Action item: Before you finish, make sure each line of the records has been retyped exactly.

__________________________________________________

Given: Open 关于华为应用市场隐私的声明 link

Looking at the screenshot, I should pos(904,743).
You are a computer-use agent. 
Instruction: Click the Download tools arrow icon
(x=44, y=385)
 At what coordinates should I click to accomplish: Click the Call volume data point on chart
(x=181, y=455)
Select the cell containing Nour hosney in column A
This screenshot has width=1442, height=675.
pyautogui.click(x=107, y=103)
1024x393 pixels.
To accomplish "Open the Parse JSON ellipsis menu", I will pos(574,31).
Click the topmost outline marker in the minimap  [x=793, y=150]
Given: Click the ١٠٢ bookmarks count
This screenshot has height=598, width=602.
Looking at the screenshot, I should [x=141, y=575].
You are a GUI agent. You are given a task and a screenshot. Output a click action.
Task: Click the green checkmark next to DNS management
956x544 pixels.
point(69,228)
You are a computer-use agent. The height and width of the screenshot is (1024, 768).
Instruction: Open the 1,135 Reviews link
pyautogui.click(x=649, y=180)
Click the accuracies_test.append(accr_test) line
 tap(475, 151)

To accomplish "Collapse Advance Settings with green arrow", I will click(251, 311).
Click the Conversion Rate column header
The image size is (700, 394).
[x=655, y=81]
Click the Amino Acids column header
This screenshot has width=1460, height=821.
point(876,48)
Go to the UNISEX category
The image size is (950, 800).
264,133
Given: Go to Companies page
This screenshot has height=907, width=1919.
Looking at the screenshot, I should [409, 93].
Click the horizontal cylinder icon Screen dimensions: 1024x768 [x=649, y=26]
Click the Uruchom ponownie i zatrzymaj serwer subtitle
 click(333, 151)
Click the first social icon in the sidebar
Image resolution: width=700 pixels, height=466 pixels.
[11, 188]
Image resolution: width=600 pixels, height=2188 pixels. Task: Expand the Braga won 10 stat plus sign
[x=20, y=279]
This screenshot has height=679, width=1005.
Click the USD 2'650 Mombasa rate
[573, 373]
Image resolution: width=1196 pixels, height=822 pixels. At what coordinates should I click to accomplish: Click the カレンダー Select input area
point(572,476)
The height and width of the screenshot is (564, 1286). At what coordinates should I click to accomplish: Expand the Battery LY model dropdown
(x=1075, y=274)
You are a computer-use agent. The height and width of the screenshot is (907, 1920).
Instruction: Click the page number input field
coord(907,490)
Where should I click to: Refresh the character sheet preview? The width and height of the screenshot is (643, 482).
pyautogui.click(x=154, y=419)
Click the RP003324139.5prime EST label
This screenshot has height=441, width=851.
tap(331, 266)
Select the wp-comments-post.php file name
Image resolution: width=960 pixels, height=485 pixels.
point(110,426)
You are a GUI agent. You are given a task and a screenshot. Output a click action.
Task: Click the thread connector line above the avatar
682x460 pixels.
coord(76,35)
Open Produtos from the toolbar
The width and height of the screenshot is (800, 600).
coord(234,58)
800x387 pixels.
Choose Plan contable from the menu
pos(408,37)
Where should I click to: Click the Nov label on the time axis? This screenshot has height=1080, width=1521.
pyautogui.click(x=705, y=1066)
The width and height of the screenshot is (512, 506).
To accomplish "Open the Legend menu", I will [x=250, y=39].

__________________________________________________

Reply:
Given: Open 关于华为应用市场隐私的声明 link

Looking at the screenshot, I should pos(904,743).
You are a computer-use agent. 
Instruction: Click the Download tools arrow icon
(x=44, y=385)
 At what coordinates should I click to accomplish: Click the Call volume data point on chart
(x=181, y=455)
Select the cell containing Nour hosney in column A
This screenshot has width=1442, height=675.
pyautogui.click(x=107, y=103)
1024x393 pixels.
To accomplish "Open the Parse JSON ellipsis menu", I will pos(574,31).
Click the topmost outline marker in the minimap  [x=793, y=150]
Given: Click the ١٠٢ bookmarks count
This screenshot has height=598, width=602.
Looking at the screenshot, I should [x=141, y=575].
You are a GUI agent. You are given a task and a screenshot. Output a click action.
Task: Click the green checkmark next to DNS management
956x544 pixels.
point(69,228)
You are a computer-use agent. The height and width of the screenshot is (1024, 768).
Instruction: Open the 1,135 Reviews link
pyautogui.click(x=649, y=180)
Click the accuracies_test.append(accr_test) line
 tap(475, 151)

To accomplish "Collapse Advance Settings with green arrow", I will click(251, 311).
Click the Conversion Rate column header
The image size is (700, 394).
[x=655, y=81]
Click the Amino Acids column header
This screenshot has width=1460, height=821.
point(876,48)
Go to the UNISEX category
The image size is (950, 800).
264,133
Given: Go to Companies page
This screenshot has height=907, width=1919.
Looking at the screenshot, I should [409, 93].
Click the horizontal cylinder icon Screen dimensions: 1024x768 [x=649, y=26]
Click the Uruchom ponownie i zatrzymaj serwer subtitle
 click(333, 151)
Click the first social icon in the sidebar
Image resolution: width=700 pixels, height=466 pixels.
[11, 188]
Image resolution: width=600 pixels, height=2188 pixels. Task: Expand the Braga won 10 stat plus sign
[x=20, y=279]
This screenshot has height=679, width=1005.
Click the USD 2'650 Mombasa rate
[573, 373]
Image resolution: width=1196 pixels, height=822 pixels. At what coordinates should I click to accomplish: Click the カレンダー Select input area
point(572,476)
The height and width of the screenshot is (564, 1286). At what coordinates should I click to accomplish: Expand the Battery LY model dropdown
(x=1075, y=274)
You are a computer-use agent. The height and width of the screenshot is (907, 1920).
Instruction: Click the page number input field
coord(907,490)
Where should I click to: Refresh the character sheet preview? The width and height of the screenshot is (643, 482).
pyautogui.click(x=154, y=419)
Click the RP003324139.5prime EST label
This screenshot has height=441, width=851.
tap(331, 266)
Select the wp-comments-post.php file name
Image resolution: width=960 pixels, height=485 pixels.
point(110,426)
You are a GUI agent. You are given a task and a screenshot. Output a click action.
Task: Click the thread connector line above the avatar
682x460 pixels.
coord(76,35)
Open Produtos from the toolbar
The width and height of the screenshot is (800, 600).
coord(234,58)
800x387 pixels.
Choose Plan contable from the menu
pos(408,37)
Where should I click to: Click the Nov label on the time axis? This screenshot has height=1080, width=1521.
pyautogui.click(x=705, y=1066)
The width and height of the screenshot is (512, 506).
To accomplish "Open the Legend menu", I will [x=250, y=39].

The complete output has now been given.